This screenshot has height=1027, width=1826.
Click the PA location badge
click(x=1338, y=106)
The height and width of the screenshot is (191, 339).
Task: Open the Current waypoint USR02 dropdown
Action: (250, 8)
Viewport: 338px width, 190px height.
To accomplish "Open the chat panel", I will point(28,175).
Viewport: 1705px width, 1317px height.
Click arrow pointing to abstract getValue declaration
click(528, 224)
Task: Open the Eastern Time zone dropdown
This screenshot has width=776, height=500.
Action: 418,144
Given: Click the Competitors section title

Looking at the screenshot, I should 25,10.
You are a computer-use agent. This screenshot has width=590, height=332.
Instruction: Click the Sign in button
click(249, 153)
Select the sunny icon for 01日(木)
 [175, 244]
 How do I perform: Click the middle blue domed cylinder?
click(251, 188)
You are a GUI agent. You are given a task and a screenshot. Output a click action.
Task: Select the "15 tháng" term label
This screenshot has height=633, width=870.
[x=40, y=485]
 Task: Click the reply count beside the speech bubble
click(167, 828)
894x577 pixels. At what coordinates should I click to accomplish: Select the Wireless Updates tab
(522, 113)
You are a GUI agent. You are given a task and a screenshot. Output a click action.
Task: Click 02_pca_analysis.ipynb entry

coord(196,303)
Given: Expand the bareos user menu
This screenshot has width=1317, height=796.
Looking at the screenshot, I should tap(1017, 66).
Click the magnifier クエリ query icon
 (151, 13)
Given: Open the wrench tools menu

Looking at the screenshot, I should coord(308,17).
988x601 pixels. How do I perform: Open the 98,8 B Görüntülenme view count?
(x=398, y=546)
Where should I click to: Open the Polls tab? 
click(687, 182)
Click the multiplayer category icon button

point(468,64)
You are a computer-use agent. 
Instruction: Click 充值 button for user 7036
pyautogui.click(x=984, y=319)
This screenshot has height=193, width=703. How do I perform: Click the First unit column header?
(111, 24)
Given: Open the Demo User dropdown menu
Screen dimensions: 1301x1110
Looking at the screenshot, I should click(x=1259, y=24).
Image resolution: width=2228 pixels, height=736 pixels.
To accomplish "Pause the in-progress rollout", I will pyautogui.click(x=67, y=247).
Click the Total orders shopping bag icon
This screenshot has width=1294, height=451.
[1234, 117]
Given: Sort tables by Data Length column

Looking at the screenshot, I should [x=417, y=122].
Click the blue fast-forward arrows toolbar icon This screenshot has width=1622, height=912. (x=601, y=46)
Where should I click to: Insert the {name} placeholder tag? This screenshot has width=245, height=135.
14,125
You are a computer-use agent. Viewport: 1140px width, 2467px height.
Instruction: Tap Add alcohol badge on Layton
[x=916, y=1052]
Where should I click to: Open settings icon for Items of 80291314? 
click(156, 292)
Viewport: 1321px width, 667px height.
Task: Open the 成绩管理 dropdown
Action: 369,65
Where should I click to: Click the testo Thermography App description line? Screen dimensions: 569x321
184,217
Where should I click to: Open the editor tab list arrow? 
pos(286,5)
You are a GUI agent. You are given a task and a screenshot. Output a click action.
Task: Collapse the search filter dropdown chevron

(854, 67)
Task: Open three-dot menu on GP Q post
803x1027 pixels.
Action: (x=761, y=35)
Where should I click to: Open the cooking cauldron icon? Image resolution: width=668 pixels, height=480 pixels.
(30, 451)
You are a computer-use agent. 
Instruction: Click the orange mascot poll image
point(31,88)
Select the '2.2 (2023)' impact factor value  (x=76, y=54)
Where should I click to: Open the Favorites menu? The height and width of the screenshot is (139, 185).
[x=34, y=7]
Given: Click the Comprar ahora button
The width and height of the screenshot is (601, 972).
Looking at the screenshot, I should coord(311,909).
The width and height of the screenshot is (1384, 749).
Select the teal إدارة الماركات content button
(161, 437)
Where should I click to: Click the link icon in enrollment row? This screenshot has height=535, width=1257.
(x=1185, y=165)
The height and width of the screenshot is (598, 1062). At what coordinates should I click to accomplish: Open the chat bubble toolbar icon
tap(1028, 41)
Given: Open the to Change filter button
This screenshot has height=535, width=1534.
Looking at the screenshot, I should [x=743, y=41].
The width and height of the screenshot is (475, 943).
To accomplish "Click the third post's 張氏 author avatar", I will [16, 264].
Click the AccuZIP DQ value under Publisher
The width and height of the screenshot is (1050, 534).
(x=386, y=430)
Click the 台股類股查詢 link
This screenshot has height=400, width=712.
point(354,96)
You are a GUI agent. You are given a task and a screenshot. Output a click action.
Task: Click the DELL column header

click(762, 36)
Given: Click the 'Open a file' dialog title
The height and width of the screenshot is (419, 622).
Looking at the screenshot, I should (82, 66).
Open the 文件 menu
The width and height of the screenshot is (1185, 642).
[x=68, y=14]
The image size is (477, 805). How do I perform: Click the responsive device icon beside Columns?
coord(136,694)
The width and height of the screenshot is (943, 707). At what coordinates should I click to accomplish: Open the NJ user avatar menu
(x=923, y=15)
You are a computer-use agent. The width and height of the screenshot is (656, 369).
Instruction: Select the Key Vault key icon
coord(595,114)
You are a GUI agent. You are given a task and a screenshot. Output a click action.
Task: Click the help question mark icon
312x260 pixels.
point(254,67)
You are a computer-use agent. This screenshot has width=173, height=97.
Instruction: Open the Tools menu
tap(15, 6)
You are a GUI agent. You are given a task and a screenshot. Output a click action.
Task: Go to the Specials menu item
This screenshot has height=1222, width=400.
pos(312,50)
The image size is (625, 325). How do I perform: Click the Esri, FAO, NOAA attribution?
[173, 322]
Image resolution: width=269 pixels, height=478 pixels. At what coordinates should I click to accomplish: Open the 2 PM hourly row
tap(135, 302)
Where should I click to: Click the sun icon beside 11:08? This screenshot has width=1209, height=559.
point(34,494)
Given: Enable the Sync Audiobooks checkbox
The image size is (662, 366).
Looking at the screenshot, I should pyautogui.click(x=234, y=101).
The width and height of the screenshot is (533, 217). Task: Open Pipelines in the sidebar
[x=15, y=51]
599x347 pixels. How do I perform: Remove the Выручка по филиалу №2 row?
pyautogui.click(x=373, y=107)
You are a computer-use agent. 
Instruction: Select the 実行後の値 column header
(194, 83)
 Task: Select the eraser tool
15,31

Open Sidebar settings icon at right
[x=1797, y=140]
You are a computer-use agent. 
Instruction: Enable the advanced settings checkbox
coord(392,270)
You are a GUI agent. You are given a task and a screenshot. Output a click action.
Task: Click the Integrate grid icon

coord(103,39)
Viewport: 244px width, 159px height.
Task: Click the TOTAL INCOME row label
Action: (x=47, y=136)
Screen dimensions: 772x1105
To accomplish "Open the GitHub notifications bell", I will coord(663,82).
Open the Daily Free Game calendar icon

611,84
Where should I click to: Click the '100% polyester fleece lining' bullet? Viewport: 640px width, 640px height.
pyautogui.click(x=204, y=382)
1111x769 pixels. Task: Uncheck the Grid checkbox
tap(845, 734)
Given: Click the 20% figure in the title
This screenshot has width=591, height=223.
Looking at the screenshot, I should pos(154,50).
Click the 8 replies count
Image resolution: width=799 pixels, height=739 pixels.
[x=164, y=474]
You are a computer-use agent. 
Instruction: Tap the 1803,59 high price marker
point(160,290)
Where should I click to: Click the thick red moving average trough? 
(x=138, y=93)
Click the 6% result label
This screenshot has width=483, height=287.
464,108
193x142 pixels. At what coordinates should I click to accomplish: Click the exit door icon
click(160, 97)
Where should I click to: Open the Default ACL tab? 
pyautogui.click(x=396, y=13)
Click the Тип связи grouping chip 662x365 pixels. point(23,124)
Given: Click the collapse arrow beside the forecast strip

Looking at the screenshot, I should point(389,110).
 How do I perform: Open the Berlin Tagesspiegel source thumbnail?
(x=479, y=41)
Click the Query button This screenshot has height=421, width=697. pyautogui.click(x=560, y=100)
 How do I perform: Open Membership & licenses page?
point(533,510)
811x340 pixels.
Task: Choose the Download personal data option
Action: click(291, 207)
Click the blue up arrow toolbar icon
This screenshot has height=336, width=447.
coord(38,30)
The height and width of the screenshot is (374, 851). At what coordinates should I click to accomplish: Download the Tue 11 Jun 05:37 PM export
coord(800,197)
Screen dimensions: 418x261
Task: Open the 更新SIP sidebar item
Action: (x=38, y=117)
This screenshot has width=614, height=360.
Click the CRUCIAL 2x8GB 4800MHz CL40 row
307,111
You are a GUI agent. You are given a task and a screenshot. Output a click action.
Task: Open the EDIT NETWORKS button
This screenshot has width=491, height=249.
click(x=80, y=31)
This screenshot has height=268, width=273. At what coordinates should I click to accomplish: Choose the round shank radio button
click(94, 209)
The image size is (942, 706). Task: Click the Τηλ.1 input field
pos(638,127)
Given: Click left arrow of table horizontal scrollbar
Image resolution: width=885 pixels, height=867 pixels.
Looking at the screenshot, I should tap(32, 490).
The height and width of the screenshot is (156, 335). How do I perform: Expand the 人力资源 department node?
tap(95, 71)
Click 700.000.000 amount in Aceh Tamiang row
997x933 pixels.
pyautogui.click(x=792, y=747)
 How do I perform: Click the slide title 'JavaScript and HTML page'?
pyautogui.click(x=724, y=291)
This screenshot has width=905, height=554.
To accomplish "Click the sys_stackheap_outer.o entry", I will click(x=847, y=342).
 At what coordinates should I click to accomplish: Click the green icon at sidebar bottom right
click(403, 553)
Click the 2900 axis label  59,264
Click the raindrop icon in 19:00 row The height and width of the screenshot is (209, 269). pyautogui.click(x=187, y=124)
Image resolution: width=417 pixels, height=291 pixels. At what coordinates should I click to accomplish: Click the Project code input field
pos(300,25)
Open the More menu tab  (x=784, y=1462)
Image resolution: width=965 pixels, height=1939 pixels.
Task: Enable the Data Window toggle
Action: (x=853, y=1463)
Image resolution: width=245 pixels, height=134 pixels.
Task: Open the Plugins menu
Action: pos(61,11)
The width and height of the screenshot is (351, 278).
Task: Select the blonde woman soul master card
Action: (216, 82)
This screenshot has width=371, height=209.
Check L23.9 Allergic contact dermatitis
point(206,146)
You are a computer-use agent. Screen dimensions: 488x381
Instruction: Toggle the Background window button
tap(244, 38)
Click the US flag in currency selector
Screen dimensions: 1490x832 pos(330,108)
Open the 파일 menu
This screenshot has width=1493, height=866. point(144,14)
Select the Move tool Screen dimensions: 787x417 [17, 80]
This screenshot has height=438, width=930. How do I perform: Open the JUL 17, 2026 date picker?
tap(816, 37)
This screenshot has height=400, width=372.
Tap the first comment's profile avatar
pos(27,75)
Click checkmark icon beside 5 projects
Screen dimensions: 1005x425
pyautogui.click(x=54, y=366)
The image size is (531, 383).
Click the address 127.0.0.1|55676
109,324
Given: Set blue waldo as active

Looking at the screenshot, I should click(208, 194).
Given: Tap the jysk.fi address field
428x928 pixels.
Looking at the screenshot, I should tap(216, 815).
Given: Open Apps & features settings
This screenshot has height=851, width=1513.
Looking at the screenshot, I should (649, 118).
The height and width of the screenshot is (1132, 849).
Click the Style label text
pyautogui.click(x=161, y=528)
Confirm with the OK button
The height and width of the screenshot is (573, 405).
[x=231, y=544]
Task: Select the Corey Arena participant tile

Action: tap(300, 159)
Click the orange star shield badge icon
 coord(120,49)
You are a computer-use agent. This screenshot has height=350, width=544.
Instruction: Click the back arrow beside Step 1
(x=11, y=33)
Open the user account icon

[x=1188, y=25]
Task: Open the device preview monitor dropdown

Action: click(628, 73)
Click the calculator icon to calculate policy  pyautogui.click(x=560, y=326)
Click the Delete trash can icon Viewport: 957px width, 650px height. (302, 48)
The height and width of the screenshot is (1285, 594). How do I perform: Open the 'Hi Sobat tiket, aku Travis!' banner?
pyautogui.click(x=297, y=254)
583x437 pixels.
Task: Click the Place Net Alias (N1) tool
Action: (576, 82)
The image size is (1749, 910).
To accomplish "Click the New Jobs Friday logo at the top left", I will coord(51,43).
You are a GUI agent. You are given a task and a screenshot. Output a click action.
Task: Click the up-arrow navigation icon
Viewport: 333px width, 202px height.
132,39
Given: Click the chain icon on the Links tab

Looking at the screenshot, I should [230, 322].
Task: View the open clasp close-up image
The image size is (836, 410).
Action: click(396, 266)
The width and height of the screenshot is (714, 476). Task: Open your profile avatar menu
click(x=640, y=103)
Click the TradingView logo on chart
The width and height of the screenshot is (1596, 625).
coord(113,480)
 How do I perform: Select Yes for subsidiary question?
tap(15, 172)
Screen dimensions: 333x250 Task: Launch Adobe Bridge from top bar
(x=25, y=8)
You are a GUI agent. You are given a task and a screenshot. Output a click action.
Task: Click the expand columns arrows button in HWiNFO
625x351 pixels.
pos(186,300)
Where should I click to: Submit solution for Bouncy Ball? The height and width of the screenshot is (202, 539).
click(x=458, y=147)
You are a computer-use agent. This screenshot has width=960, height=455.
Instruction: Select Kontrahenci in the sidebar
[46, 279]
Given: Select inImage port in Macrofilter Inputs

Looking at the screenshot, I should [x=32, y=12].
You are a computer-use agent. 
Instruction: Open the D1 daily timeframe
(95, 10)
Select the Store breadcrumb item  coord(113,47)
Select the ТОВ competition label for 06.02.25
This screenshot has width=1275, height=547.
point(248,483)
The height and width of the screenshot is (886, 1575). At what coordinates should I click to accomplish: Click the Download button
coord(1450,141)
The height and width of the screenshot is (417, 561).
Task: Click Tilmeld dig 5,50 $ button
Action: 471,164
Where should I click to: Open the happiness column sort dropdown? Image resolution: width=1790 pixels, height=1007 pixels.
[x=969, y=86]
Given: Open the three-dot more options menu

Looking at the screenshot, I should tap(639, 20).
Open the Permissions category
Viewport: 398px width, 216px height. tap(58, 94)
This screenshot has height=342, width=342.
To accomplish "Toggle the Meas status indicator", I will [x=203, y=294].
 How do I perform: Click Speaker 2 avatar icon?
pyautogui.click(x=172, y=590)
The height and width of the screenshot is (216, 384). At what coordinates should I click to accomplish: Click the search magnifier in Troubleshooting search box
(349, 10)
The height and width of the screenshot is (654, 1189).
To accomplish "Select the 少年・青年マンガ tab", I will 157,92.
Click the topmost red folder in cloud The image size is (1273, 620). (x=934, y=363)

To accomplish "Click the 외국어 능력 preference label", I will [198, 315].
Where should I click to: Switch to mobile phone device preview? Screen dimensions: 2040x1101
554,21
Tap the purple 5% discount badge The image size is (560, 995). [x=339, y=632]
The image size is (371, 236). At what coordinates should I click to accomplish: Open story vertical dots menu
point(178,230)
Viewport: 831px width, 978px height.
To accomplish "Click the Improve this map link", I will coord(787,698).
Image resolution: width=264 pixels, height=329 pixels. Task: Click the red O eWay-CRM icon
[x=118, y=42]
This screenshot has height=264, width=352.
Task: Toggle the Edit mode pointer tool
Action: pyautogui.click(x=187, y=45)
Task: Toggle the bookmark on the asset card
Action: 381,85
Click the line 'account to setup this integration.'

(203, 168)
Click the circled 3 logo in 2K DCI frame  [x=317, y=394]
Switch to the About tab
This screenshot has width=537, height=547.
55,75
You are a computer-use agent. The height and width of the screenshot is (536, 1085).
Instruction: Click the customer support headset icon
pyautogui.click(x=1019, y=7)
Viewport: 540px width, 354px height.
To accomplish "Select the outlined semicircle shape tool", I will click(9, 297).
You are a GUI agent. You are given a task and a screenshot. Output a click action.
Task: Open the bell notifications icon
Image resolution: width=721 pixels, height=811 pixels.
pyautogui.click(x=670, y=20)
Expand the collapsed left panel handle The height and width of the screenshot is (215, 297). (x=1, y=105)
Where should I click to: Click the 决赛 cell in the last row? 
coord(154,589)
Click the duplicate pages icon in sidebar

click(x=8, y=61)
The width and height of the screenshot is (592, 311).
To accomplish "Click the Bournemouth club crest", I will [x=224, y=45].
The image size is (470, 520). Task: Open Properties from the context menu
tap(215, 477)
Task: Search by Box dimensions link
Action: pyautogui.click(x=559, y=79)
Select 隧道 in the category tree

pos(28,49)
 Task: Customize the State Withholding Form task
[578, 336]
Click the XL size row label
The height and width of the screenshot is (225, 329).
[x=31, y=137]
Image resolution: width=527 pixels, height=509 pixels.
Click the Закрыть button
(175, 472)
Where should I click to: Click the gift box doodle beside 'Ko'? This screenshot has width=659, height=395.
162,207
....................
== What needs to be done ==
Please repeat the listing above word for word, everything from the line containing "Click the circled" down to the line containing "will [x=224, y=45].", with both of those lines included.

== Expected output ==
Click the circled 3 logo in 2K DCI frame  [x=317, y=394]
Switch to the About tab
This screenshot has width=537, height=547.
55,75
You are a computer-use agent. The height and width of the screenshot is (536, 1085).
Instruction: Click the customer support headset icon
pyautogui.click(x=1019, y=7)
Viewport: 540px width, 354px height.
To accomplish "Select the outlined semicircle shape tool", I will click(9, 297).
You are a GUI agent. You are given a task and a screenshot. Output a click action.
Task: Open the bell notifications icon
Image resolution: width=721 pixels, height=811 pixels.
pyautogui.click(x=670, y=20)
Expand the collapsed left panel handle The height and width of the screenshot is (215, 297). (x=1, y=105)
Where should I click to: Click the 决赛 cell in the last row? 
coord(154,589)
Click the duplicate pages icon in sidebar

click(x=8, y=61)
The width and height of the screenshot is (592, 311).
To accomplish "Click the Bournemouth club crest", I will [x=224, y=45].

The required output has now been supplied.